Assignment:
Copying exactly, give the lines in the material below from the one with "Where should I click to: Open the search" to the one with "Open Initial commit", ends included, and nothing besides.

====== Material supplied ======

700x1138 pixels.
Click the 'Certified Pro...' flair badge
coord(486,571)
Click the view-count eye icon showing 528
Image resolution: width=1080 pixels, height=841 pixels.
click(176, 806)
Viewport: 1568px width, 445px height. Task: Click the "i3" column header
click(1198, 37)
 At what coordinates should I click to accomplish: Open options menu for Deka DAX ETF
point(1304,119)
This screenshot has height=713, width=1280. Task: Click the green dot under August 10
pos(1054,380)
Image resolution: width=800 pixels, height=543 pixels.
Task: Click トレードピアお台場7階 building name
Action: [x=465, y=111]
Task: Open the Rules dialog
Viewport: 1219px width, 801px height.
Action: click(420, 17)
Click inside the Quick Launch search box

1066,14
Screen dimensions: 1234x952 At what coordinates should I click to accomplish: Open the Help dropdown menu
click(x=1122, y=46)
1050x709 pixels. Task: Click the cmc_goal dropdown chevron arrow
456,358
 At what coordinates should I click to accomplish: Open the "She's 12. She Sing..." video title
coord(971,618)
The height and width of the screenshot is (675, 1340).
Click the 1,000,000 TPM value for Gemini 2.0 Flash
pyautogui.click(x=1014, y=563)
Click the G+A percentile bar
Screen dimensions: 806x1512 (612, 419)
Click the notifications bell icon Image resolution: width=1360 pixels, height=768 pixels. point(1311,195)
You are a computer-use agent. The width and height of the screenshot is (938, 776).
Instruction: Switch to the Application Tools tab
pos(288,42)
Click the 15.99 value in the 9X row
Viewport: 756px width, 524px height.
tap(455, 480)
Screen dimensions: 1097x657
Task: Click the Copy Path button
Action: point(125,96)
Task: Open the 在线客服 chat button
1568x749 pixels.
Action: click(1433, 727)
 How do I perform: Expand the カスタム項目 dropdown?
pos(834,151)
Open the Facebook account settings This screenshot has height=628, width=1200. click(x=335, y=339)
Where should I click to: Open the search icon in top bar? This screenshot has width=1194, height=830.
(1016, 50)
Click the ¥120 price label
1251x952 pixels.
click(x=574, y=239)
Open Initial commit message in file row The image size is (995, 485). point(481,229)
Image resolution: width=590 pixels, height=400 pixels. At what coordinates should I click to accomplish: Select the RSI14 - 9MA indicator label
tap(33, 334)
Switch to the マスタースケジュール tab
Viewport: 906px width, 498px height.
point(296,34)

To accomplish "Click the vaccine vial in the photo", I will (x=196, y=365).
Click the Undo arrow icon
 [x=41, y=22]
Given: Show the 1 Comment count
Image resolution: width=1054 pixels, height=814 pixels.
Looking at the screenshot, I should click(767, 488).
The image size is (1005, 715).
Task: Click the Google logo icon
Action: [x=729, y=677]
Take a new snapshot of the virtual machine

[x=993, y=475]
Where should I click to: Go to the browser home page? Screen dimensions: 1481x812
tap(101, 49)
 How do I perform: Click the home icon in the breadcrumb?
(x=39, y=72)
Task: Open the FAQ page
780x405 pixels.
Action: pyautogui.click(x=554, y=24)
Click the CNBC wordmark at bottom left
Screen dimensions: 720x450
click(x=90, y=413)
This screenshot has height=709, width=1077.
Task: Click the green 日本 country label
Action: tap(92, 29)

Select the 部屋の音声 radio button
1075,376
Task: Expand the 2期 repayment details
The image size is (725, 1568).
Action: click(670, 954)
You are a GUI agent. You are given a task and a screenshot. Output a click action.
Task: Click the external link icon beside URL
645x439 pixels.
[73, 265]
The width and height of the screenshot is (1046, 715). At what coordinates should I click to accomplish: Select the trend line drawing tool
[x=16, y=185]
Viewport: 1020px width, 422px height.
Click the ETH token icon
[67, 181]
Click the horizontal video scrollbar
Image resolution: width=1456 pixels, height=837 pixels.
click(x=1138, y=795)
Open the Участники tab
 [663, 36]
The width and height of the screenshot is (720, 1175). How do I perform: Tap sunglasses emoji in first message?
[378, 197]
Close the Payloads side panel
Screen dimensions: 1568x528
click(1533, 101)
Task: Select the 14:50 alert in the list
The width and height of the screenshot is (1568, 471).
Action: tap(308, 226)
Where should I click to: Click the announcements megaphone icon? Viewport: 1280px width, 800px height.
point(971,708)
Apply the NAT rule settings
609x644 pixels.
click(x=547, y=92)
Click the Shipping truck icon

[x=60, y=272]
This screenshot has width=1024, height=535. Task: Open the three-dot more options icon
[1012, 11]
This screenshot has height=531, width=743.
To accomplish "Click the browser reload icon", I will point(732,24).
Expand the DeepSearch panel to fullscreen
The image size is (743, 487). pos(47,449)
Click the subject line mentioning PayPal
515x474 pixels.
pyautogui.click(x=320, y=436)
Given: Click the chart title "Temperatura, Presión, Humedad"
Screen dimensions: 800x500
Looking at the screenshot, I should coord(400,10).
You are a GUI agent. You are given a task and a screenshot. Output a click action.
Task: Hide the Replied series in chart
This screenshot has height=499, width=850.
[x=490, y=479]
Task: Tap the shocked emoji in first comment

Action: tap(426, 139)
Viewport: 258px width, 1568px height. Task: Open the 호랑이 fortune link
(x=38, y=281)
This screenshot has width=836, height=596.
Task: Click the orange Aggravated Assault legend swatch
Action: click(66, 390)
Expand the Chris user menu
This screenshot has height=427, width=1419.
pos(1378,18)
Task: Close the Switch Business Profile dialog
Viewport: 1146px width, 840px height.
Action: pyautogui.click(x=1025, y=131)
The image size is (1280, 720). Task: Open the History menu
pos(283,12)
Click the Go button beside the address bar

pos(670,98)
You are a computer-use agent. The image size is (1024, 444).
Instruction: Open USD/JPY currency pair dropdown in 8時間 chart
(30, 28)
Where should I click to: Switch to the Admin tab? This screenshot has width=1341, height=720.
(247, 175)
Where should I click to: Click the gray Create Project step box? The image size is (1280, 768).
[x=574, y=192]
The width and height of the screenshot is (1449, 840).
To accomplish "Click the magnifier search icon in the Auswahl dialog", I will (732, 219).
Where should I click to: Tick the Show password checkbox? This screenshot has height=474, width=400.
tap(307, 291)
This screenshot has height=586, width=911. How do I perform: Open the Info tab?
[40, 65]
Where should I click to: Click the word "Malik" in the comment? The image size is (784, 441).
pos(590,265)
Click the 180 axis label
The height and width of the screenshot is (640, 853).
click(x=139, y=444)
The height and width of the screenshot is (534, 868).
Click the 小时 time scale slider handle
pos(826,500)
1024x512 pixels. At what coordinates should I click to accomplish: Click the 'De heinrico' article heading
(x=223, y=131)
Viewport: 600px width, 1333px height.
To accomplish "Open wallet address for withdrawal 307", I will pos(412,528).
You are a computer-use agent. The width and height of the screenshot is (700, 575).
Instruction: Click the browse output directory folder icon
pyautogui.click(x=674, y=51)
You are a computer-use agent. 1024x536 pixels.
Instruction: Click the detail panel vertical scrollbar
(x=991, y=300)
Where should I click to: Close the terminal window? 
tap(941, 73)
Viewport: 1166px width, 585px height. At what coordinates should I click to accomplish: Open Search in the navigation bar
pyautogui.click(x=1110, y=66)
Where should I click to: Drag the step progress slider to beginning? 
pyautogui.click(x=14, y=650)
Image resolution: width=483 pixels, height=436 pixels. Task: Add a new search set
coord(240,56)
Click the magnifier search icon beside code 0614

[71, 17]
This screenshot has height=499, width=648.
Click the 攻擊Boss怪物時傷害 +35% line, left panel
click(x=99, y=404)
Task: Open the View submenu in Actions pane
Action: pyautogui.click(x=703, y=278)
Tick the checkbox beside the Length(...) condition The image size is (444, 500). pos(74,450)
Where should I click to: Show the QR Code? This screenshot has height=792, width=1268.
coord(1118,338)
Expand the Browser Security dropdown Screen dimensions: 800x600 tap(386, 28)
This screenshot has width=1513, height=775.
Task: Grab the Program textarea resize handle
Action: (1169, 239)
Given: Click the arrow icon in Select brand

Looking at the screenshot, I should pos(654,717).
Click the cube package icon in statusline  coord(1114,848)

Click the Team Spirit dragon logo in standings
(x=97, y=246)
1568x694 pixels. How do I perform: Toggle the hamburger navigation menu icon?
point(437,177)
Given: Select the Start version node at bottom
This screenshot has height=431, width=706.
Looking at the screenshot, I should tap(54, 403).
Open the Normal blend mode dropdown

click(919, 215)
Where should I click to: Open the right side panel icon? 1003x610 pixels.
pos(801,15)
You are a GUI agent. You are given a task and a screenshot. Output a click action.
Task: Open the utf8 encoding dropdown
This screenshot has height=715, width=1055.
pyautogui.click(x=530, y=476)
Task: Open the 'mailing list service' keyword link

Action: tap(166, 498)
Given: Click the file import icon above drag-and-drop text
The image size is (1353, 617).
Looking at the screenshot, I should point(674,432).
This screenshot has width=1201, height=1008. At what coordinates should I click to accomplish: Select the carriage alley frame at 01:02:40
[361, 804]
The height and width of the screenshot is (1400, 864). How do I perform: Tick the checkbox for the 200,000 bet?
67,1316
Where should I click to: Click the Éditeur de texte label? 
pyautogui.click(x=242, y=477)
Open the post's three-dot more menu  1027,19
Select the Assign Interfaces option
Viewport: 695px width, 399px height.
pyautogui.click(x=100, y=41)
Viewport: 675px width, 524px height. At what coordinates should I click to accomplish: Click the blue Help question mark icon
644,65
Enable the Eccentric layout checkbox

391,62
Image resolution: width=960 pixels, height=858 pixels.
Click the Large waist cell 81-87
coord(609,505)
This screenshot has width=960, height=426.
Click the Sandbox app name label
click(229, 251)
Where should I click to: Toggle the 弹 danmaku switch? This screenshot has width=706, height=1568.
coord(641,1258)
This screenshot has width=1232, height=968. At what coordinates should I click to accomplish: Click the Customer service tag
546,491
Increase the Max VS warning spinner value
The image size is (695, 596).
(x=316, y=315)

======

Answer for this exercise:
Where should I click to: Open the search icon in top bar? This screenshot has width=1194, height=830.
(1016, 50)
Click the ¥120 price label
1251x952 pixels.
click(x=574, y=239)
Open Initial commit message in file row The image size is (995, 485). point(481,229)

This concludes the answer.